— Required task a —
From the text on home improvement financing, output the part that opens with the words containing "Additionally, there are" and closes with "A loan application.", copied word for word.

— Text to read —
FHA 203(k) loans are another popular type of home improvement loan, although they come with monthly mortgage insurance, extra paperwork, and their own unique set of restrictions on the home upgrades that are deemed eligible. With these loans, all work must be done by a licensed contractor, completed within 6 months’ time, and must be approved beforehand. However, they can still be a fantastic option for financing extensive home improvement projects by rolling the costs of the renovations into the cost of the mortgage. Borrowers who are purchasing a fixer-upper and only want to have 1 monthly payment can benefit the most from taking out a FHA 203(k) loan, although consumers can also take advantage of refinancing.
Additionally, there are a few other types of financing that homeowners in Texas can consider for their home improvement projects. A home equity loan is the most common of these choices, with home equity lines of credit and credit cards rounding out the pack. Lastly, the contractor or other vendor that you use for your home renovation materials and labor may offer their own in-house financing. Each type of financing has its own pros and cons which we will cover later in this article. You’ll want to compare rates and other terms to help you make your decision.
- The loan amount, including all outstanding liens against the property, should never exceed 95% of the appraised value of the home.
- The loan must mature and become payable within 240 months, or 20 years, from the date of the loan.
- Any home equity loan or home equity line of credit must include the following.
- A loan application.
- A loan proposal including plans for improvements to be made to the home.
- All relevant financial information of the borrower including credit score and income information.
- A loan approval letter indicating the loan amount and terms and conditions.
- Loan settlement statement.
- Promissory note.
- Proof of homeowner’s insurance.
- A completed and certified copy of an appraisal.

[Entries on target coordinates]
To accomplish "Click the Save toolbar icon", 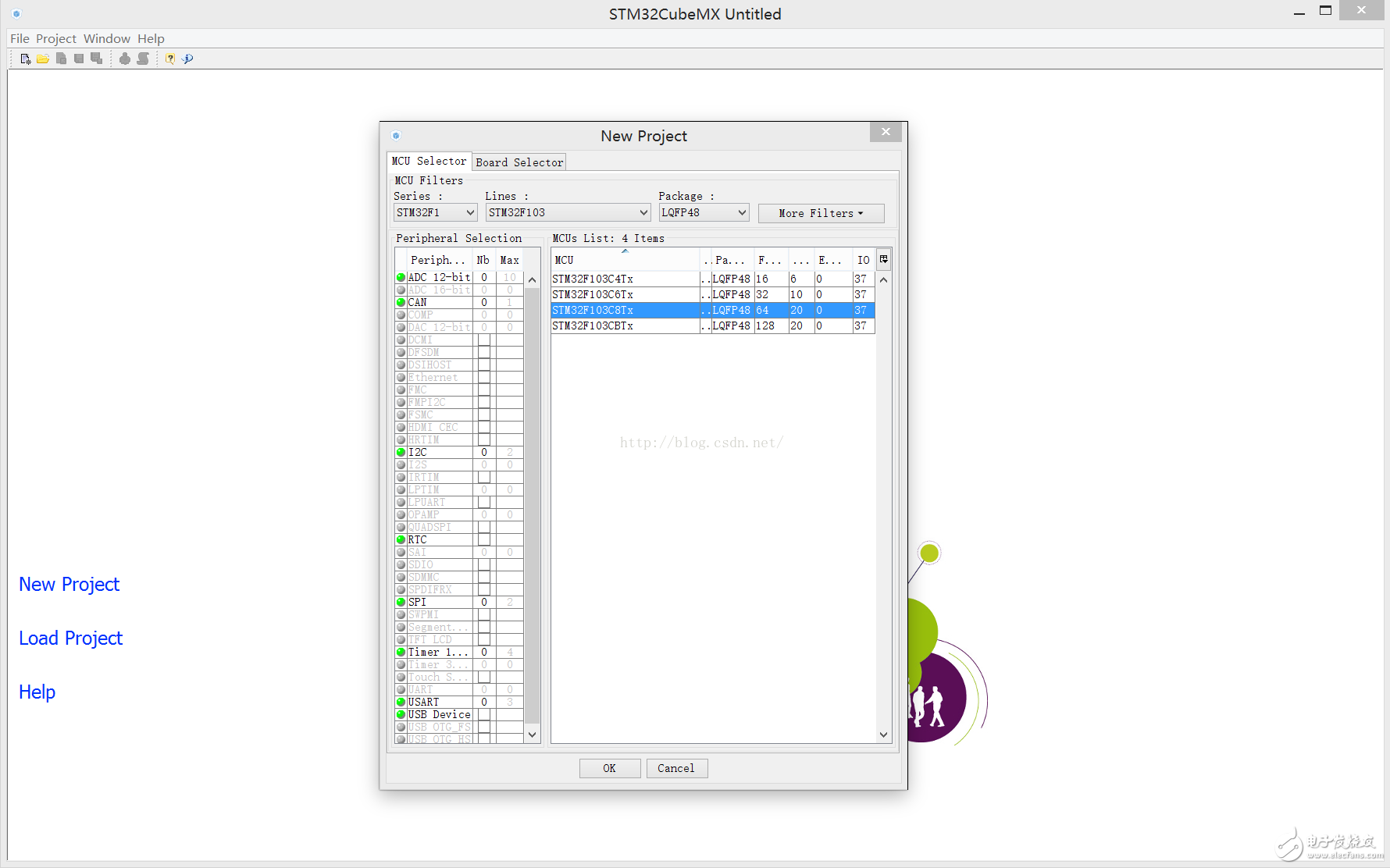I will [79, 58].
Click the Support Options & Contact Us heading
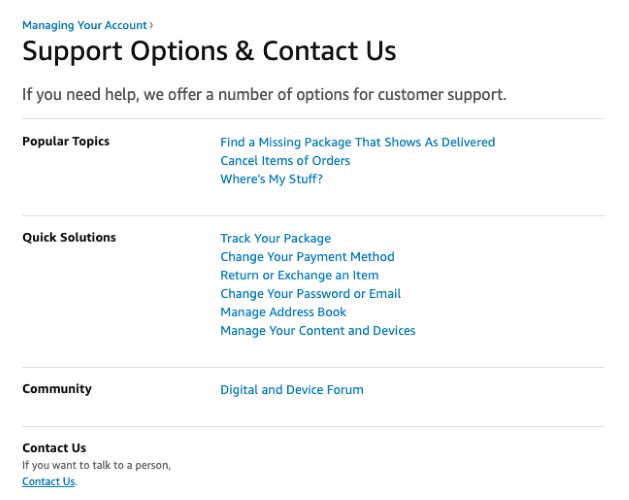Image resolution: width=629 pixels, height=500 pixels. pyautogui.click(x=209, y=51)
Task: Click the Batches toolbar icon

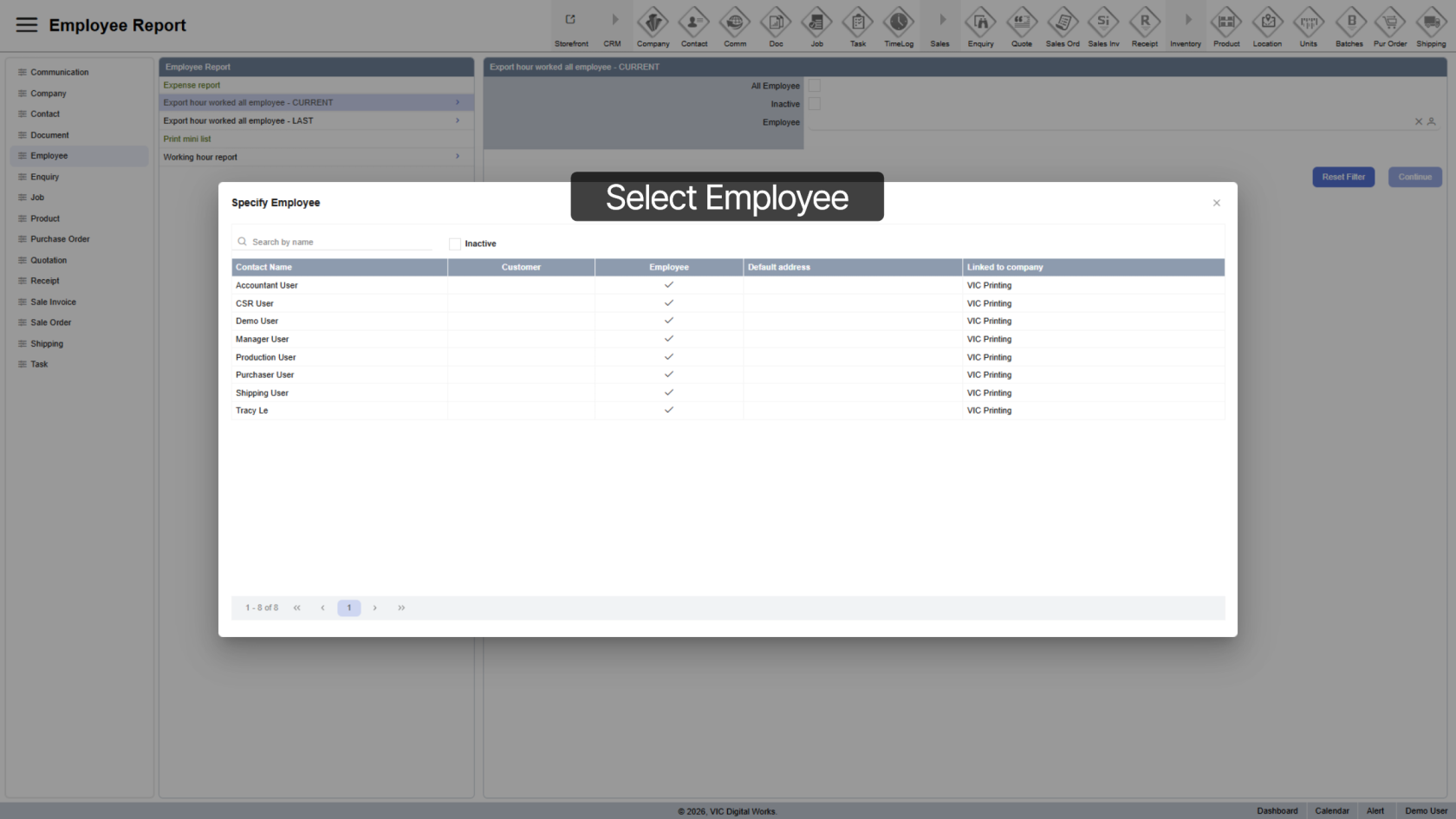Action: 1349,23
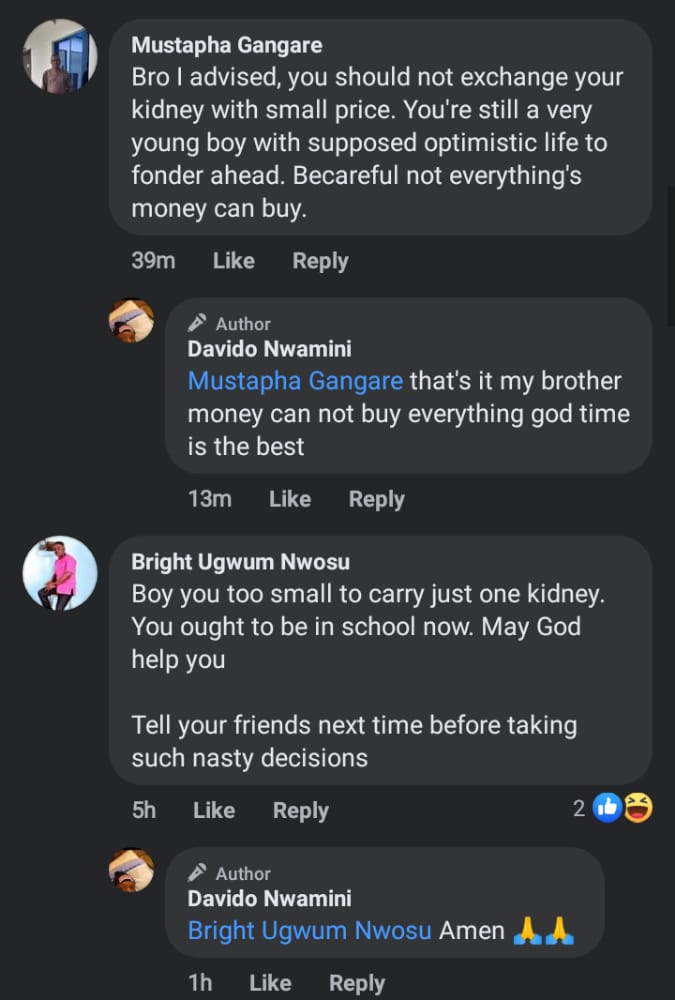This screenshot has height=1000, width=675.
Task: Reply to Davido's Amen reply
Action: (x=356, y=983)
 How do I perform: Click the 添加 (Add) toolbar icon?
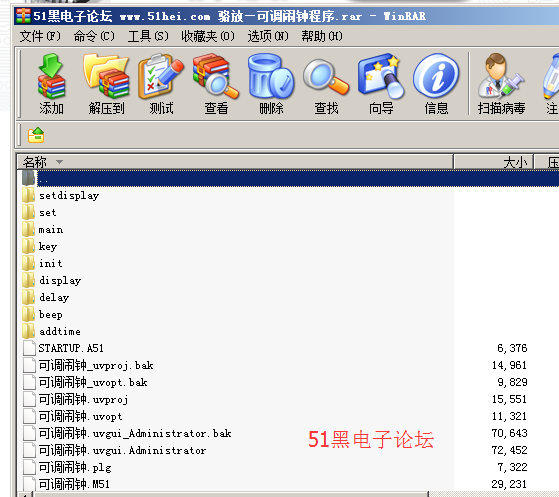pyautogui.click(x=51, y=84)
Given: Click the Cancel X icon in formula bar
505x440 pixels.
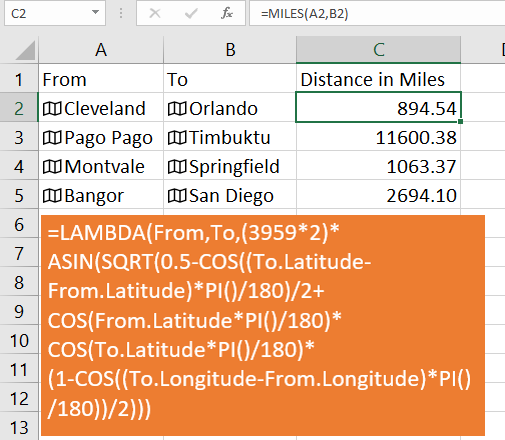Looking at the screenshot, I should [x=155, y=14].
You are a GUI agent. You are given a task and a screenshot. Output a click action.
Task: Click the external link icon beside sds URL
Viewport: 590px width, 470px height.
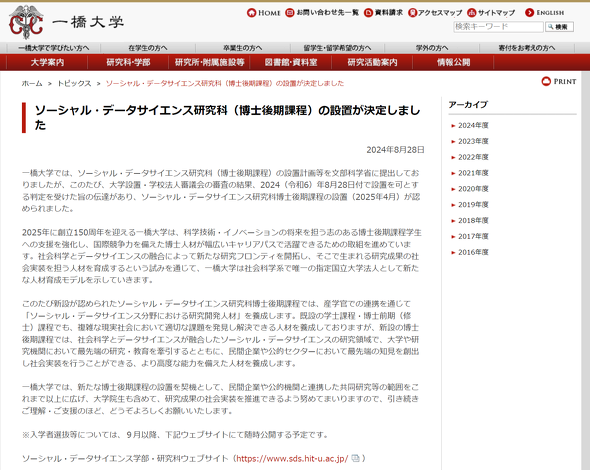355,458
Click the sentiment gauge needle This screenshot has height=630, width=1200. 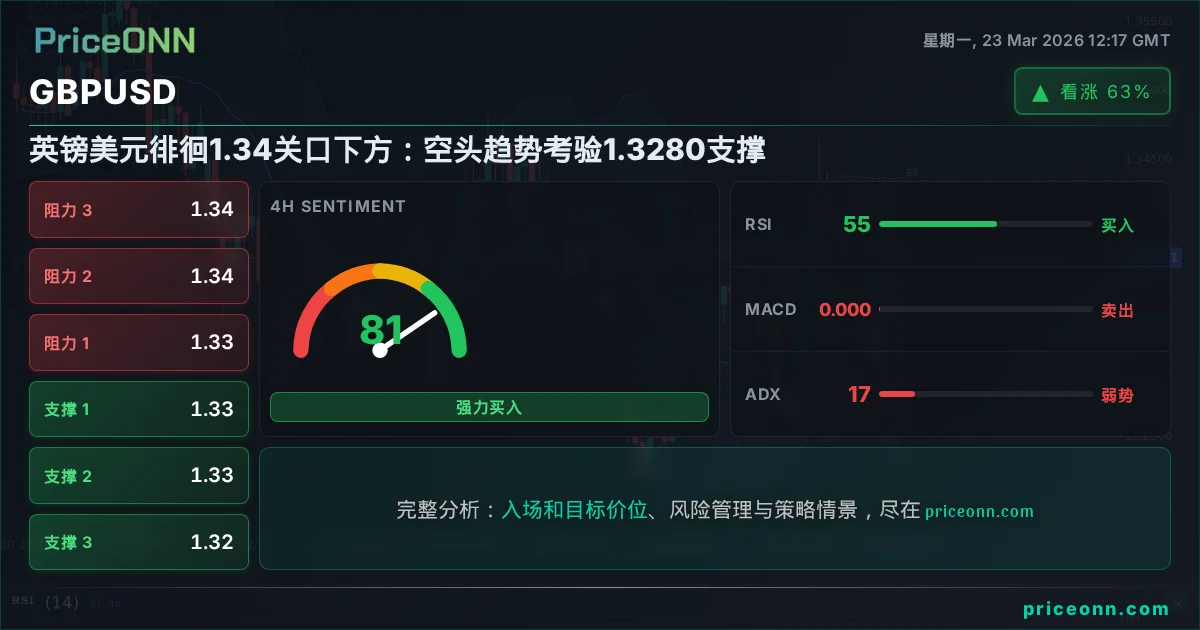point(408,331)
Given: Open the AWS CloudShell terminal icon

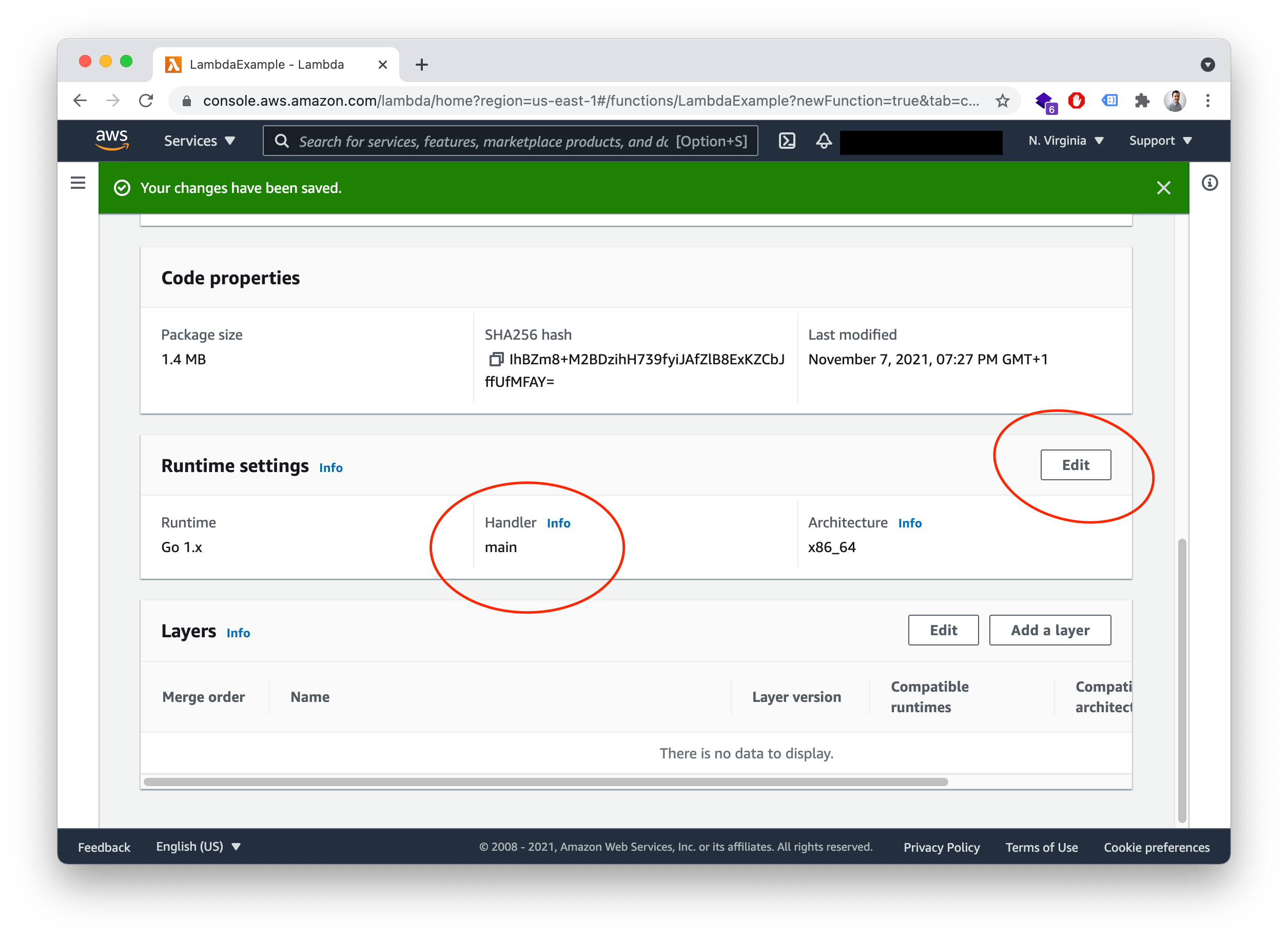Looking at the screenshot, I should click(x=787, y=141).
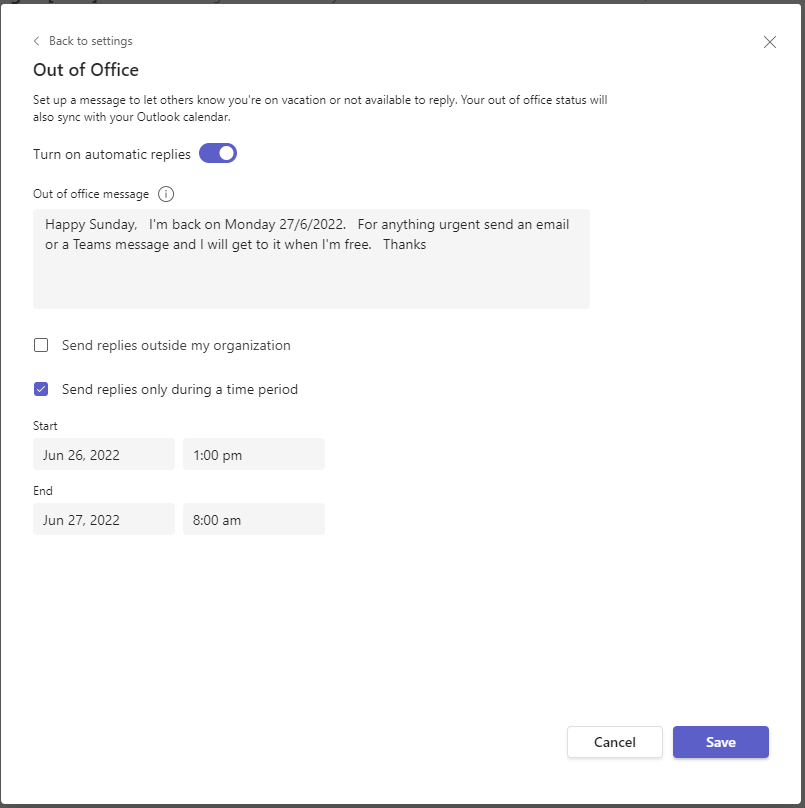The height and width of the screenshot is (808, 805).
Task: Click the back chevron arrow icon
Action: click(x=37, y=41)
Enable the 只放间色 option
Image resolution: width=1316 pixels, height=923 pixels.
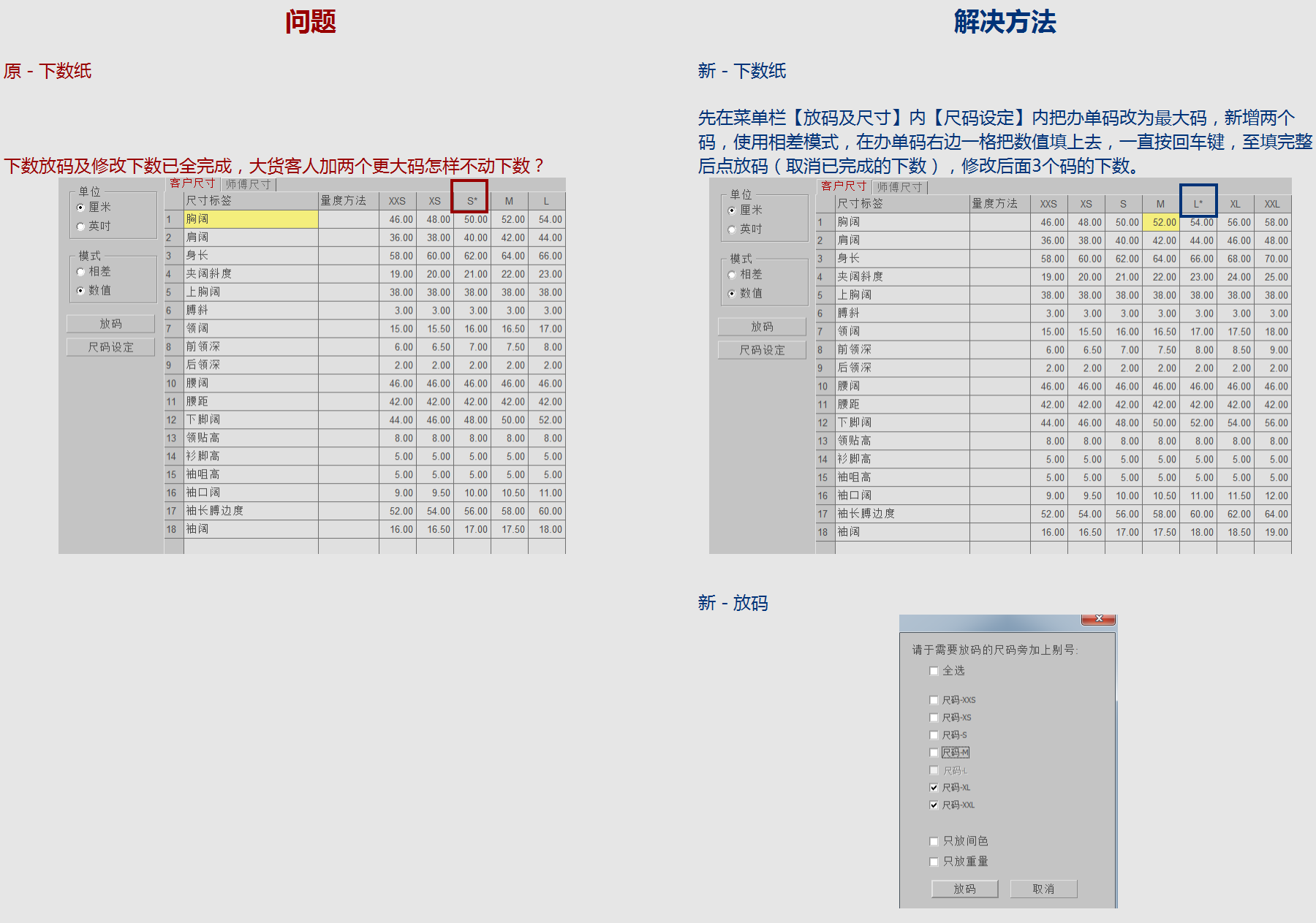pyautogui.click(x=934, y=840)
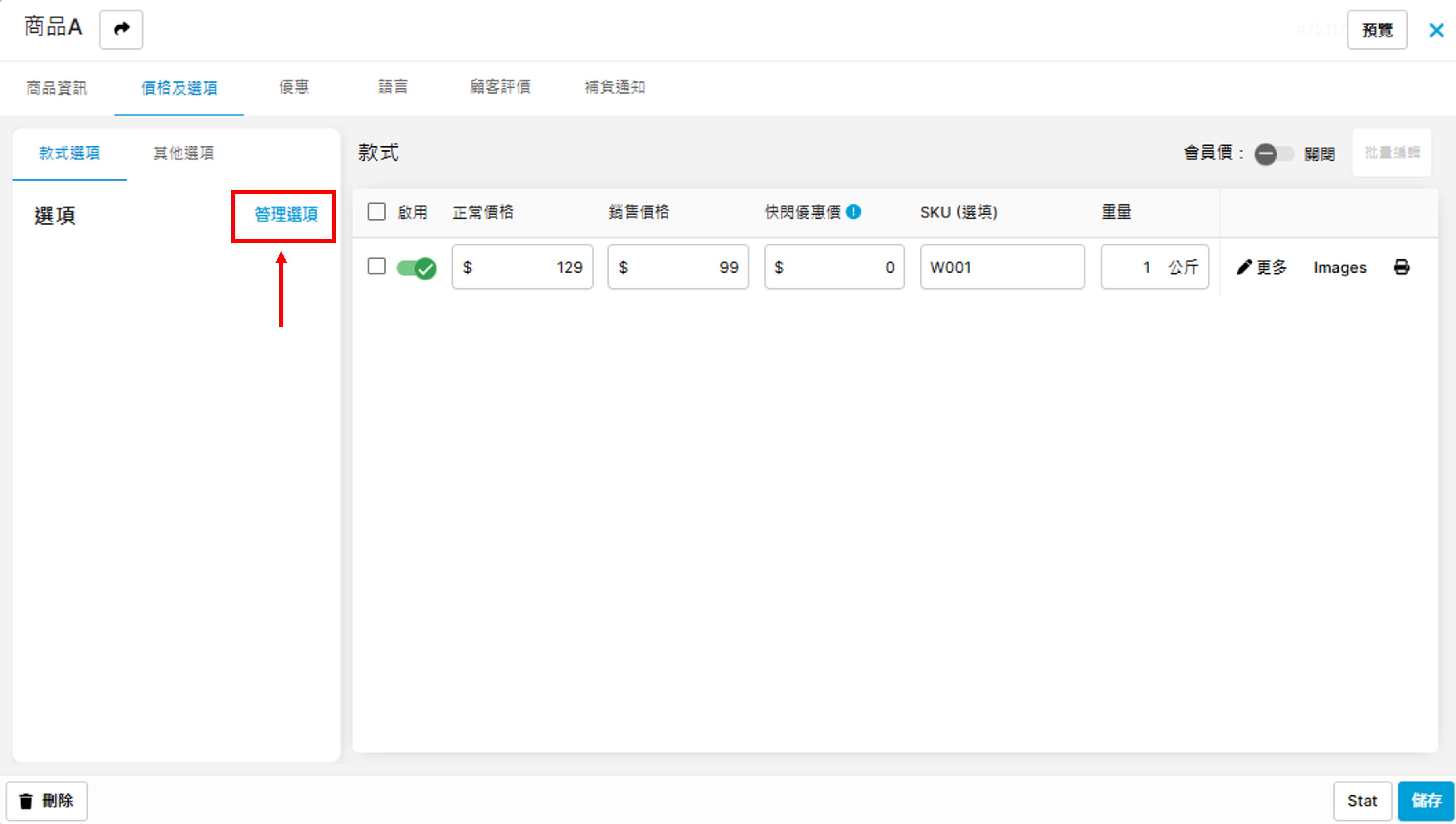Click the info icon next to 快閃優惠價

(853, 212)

— Required task b —
Give the records from the line containing "Enable the 只放间色 option" through the end of the records as a numbered list, with blank lines skipped and the pictures left out.

— Task answer a —
Additionally, there are a few other types of financing that homeowners in Texas can consider for their home improvement projects. A home equity loan is the most common of these choices, with home equity lines of credit and credit cards rounding out the pack. Lastly, the contractor or other vendor that you use for your home renovation materials and labor may offer their own in-house financing. Each type of financing has its own pros and cons which we will cover later in this article. You’ll want to compare rates and other terms to help you make your decision.
- The loan amount, including all outstanding liens against the property, should never exceed 95% of the appraised value of the home.
- The loan must mature and become payable within 240 months, or 20 years, from the date of the loan.
- Any home equity loan or home equity line of credit must include the following.
- A loan application.

— Task answer b —
1. Enable the 只放间色 option
2. Image resolution: width=1316 pixels, height=923 pixels.
3. pyautogui.click(x=934, y=840)
4. Click the info icon next to 快閃優惠價
5. (853, 212)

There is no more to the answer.